* **What to work on**: Every line of the records below that holds the word "touch" should be copied out.
[Provided entries — start]
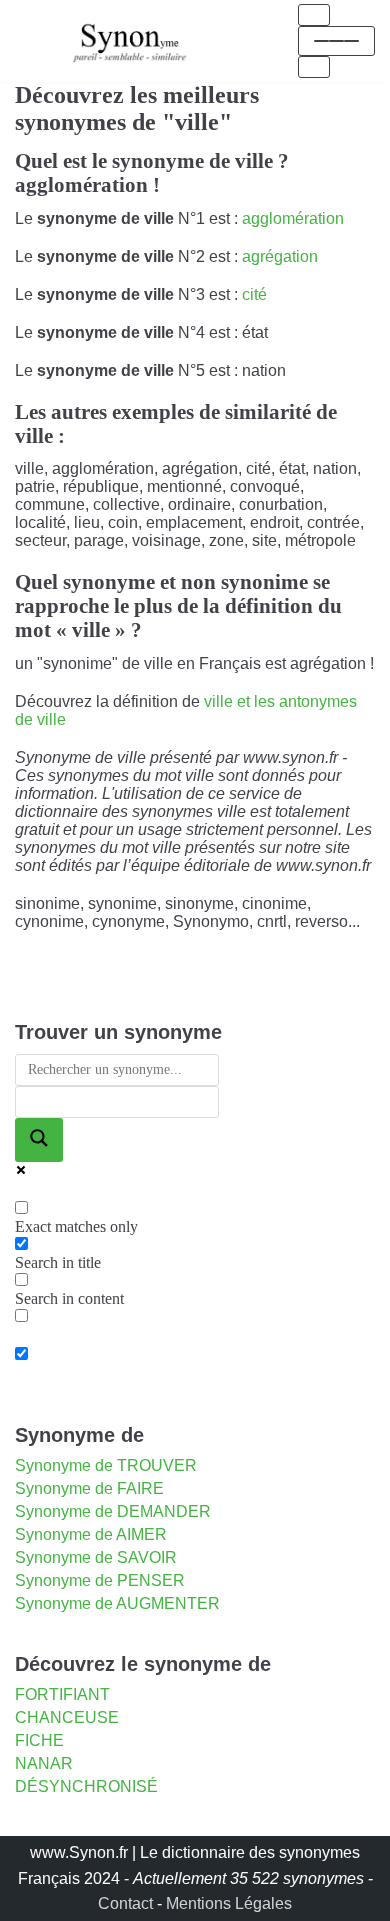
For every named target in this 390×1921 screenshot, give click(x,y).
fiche (39, 1740)
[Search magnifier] (39, 1140)
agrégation (280, 256)
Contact (125, 1903)
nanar (44, 1763)
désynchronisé (86, 1786)
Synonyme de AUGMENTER (117, 1603)
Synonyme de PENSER (100, 1580)
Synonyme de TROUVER (106, 1465)
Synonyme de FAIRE (89, 1488)
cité (254, 294)
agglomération (293, 218)
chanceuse (67, 1717)
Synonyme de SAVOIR (96, 1557)
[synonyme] (130, 40)
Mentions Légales (229, 1903)
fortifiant (62, 1694)
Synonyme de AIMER (91, 1534)
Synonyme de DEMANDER (113, 1511)
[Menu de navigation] (314, 15)
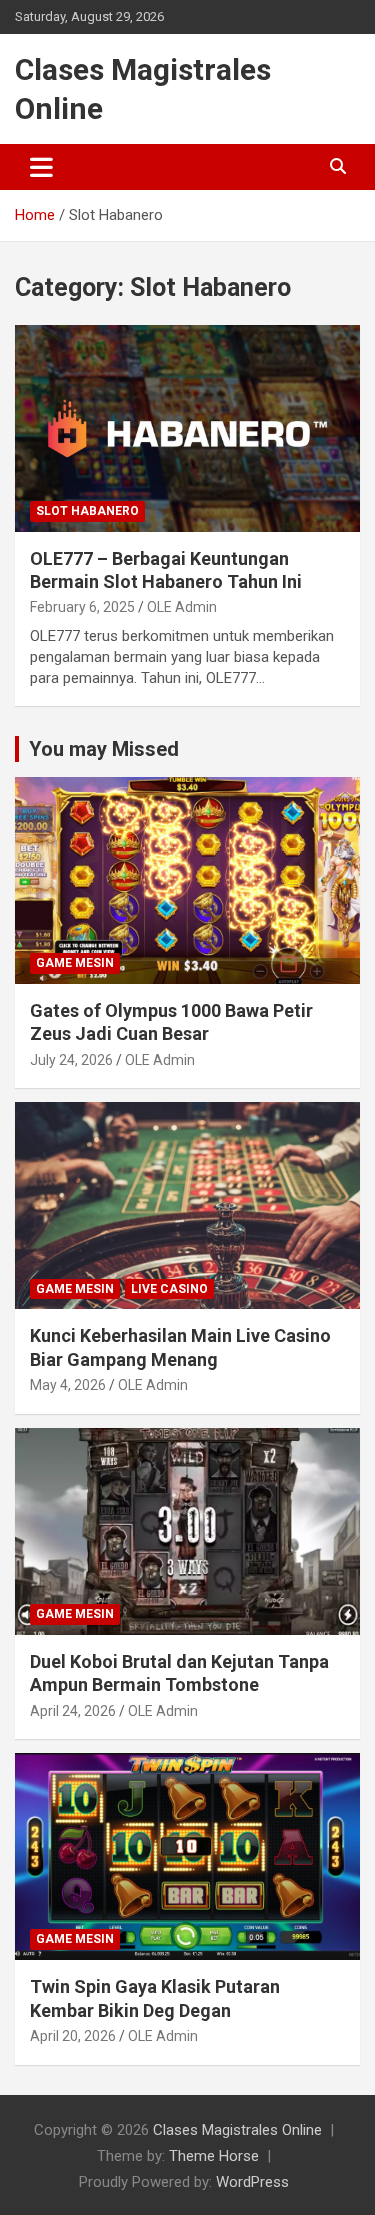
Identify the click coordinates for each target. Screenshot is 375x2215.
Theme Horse (214, 2156)
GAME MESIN (75, 963)
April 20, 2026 (73, 2036)
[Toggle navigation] (41, 167)
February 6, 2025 (82, 607)
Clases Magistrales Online (237, 2130)
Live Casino (169, 1289)
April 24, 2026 (73, 1711)
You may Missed (104, 749)
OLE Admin (182, 607)
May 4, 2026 (68, 1385)
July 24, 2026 (71, 1060)
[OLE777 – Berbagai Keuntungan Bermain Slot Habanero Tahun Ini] (187, 428)
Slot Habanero (87, 511)
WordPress (252, 2182)
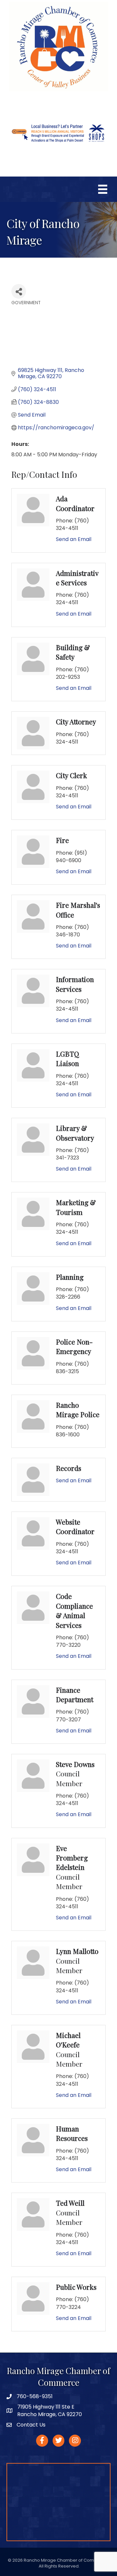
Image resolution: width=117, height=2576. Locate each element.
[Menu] (103, 189)
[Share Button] (18, 291)
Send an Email (73, 539)
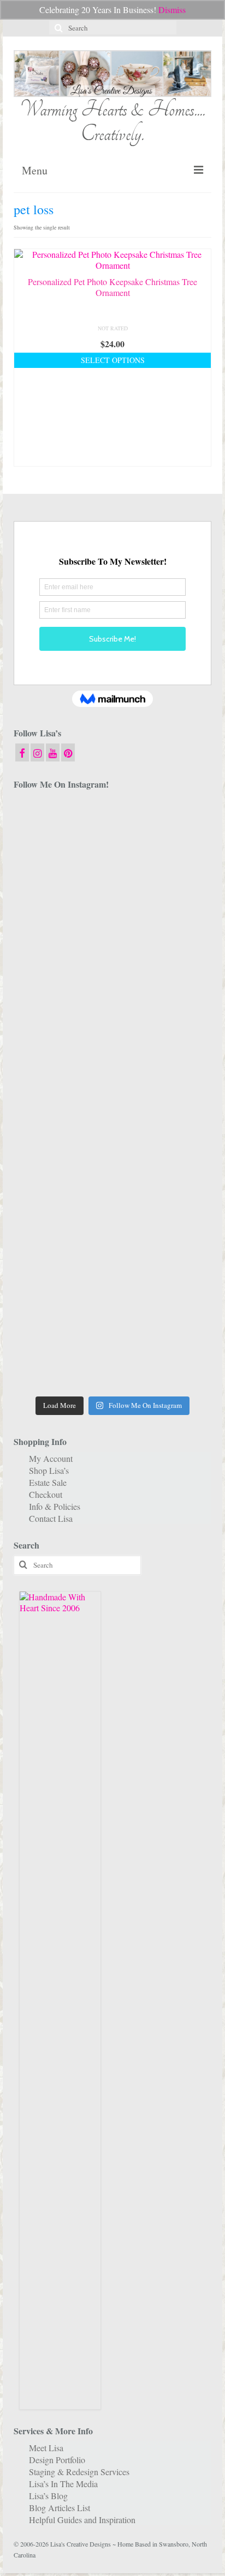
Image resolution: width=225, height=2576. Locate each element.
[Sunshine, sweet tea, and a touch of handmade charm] (62, 1065)
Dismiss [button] (172, 9)
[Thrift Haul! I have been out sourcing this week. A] (62, 1301)
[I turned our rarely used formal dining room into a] (163, 1065)
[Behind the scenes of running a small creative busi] (62, 828)
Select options (113, 360)
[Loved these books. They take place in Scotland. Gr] (62, 946)
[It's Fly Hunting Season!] (163, 1124)
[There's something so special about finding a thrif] (163, 1183)
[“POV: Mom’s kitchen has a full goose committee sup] (62, 1361)
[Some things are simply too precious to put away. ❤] (62, 1242)
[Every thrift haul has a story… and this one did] (62, 1124)
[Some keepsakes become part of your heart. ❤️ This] (163, 946)
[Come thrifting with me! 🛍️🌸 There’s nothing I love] (62, 887)
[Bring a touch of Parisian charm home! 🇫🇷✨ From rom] (163, 1242)
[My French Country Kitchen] (62, 1005)
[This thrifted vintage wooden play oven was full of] (163, 1301)
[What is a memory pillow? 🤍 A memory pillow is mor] (62, 1183)
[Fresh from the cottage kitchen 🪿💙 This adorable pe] (163, 1361)
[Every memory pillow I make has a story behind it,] (163, 1005)
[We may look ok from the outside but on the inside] (163, 887)
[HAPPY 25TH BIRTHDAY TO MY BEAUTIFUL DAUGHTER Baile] (163, 828)
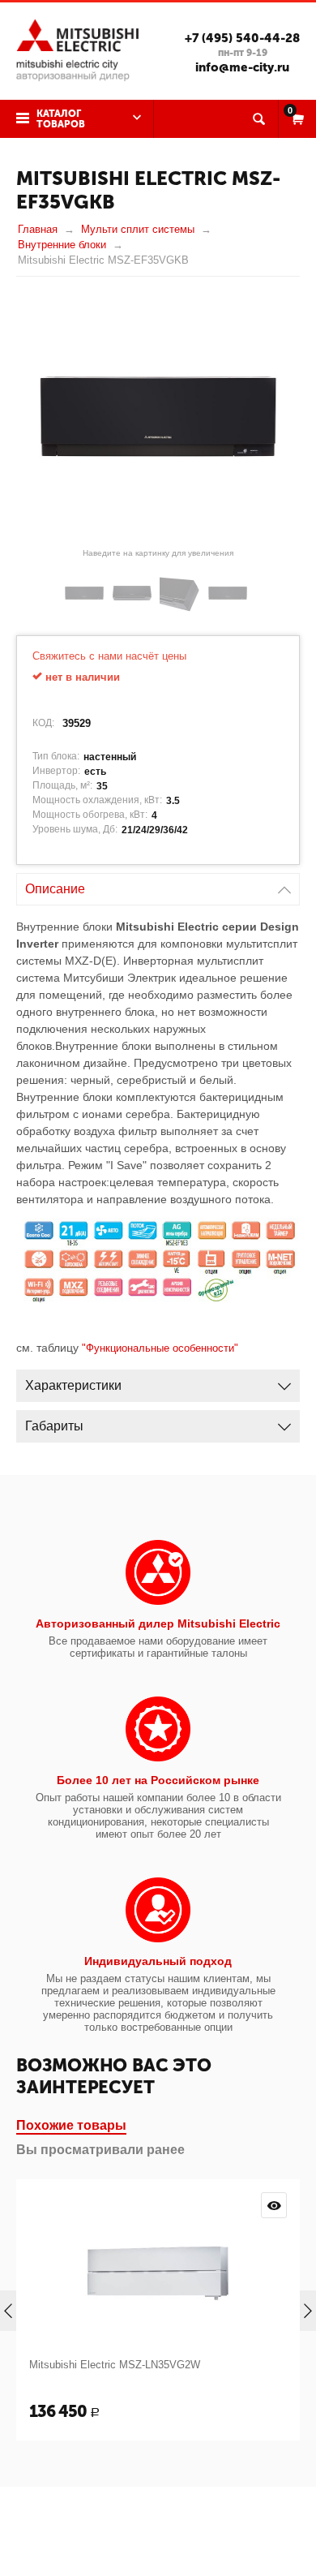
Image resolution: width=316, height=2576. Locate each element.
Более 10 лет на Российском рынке (158, 1780)
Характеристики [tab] (73, 1385)
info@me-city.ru (242, 67)
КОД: (43, 723)
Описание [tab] (55, 889)
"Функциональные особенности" (160, 1348)
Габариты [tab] (54, 1426)
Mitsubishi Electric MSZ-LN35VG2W (114, 2365)
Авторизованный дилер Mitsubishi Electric (158, 1623)
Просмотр (274, 2205)
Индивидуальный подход (158, 1961)
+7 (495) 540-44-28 (242, 38)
[Provided entries — finish]
* **Solution to this exercise**:
[Sunshine, sweet tea, and a touch of handmade charm] (62, 1065)
[Bring a touch of Parisian charm home! 🇫🇷✨ From rom] (163, 1242)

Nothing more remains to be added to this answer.